Design Experiments¶
DeepReg dataset loaders use a folder/directory-based file storing approach, with which the user will be responsible for organising image and label files in required file formats and folders. This design was primarily motivated by the need to minimise the risk of data leakage (or information leakage), both in code development and subsequent applications.
Random-split¶
Every call of the deepreg_train
or deepreg_predict
function uses a dataset
“physically” separated by folders, including ‘train’, ‘val’ and ‘test’ sets used in a
random-split experiment. In this case, the user needs to randomly assign available
experiment image and label files into the three folders. Again, for more details see the
Dataset loader.
Cross-validation¶
Experiments such as cross-validation can be readily implemented by using the
“multi-folder support” in the dataset
section of the yaml configuration files. See
details in configuration.
For example, in a 3-fold cross-validation, the user may randomly partition available experiment data files into four folders, ‘fold0’, ‘fold1’, ‘fold2’ and ‘test’. The ‘test’ is a hold-out testing set.

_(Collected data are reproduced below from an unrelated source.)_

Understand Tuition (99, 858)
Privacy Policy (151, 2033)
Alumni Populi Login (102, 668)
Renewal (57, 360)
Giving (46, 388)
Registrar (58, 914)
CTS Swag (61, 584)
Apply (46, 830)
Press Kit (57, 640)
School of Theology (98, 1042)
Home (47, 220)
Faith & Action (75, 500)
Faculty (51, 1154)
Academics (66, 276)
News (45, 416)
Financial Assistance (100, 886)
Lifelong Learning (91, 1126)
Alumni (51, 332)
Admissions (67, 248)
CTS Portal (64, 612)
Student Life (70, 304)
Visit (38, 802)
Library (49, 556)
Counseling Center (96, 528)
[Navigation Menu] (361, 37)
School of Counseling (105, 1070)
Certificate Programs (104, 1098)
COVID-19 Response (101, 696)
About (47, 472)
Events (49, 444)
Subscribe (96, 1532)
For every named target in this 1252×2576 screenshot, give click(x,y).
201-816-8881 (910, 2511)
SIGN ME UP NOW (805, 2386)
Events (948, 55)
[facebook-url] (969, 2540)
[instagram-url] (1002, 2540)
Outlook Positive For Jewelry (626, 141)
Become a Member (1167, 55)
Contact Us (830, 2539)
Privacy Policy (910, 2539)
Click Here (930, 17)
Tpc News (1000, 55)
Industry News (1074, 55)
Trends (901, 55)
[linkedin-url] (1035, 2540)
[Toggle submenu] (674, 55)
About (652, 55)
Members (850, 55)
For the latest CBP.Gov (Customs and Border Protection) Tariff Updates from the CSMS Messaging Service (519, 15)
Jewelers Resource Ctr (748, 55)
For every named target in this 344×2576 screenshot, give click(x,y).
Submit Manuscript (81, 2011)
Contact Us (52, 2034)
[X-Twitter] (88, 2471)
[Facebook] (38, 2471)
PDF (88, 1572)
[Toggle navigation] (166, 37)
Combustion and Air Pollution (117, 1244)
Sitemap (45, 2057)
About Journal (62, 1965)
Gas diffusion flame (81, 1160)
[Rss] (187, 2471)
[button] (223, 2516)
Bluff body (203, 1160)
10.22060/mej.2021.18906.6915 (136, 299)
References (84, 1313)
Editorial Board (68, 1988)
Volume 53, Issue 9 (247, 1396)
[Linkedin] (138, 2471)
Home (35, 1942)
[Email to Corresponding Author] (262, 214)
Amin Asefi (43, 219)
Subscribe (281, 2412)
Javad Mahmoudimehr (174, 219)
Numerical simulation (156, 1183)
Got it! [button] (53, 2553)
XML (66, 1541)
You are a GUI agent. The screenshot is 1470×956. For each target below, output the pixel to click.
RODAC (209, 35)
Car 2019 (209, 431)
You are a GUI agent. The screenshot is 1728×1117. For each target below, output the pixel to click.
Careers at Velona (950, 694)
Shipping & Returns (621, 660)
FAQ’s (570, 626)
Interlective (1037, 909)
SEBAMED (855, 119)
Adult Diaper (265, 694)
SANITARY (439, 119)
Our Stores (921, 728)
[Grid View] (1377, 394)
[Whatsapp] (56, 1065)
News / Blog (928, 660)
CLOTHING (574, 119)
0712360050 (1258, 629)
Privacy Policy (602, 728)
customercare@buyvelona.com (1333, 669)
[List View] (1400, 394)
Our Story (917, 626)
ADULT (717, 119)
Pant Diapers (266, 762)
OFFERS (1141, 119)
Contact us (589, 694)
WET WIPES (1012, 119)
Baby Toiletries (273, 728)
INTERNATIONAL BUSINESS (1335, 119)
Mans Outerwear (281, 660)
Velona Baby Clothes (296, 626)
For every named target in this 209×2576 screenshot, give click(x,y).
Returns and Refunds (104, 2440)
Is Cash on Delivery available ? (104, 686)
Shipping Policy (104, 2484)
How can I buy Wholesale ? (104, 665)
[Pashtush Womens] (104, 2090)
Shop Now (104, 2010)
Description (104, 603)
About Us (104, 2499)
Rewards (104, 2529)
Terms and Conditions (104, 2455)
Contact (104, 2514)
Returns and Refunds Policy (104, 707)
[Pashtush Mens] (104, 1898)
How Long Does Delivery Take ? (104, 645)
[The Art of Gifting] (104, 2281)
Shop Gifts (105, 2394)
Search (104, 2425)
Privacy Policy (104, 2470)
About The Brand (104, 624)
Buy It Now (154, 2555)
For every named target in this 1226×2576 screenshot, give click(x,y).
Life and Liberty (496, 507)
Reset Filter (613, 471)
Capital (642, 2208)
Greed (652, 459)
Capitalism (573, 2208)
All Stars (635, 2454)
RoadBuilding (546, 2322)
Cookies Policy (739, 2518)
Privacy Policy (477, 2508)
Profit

Each run of the 3-fold cross-validation then can be specified in a different yaml file as follows.
“cv_run1.yaml”:
dataset:
dir:
train: # training data set
- "data/test/h5/paired/fold0"
- "data/test/h5/paired/fold1"
valid: "data/test/h5/paired/fold2" # validation data set
test: ""
“cv_run2.yaml”:
dataset:
dir:
train: # training data set
- "data/test/h5/paired/fold0"
- "data/test/h5/paired/fold2"
valid: "data/test/h5/paired/fold1" # validation data set
test: ""
“cv_run3.yaml”:
dataset:
dir:
train: # training data set
- "data/test/h5/paired/fold1"
- "data/test/h5/paired/fold2"
valid: "data/test/h5/paired/fold0" # validation data set
test: ""
To further facilitate flexible uses of these dataset loaders, the deepreg_train
and
deepreg_predict
functions also accept multiple yaml files - therefore the same train
section does not have to be repeated multiple times for the multiple cross-validation
folds or for the test. An example dataset
section for configuring testing when using
deepreg_predict
is given below.
“test.yaml”:
dataset:
dir:
train: ""
valid: ""
test: "data/test/h5/paired/test" # validation data set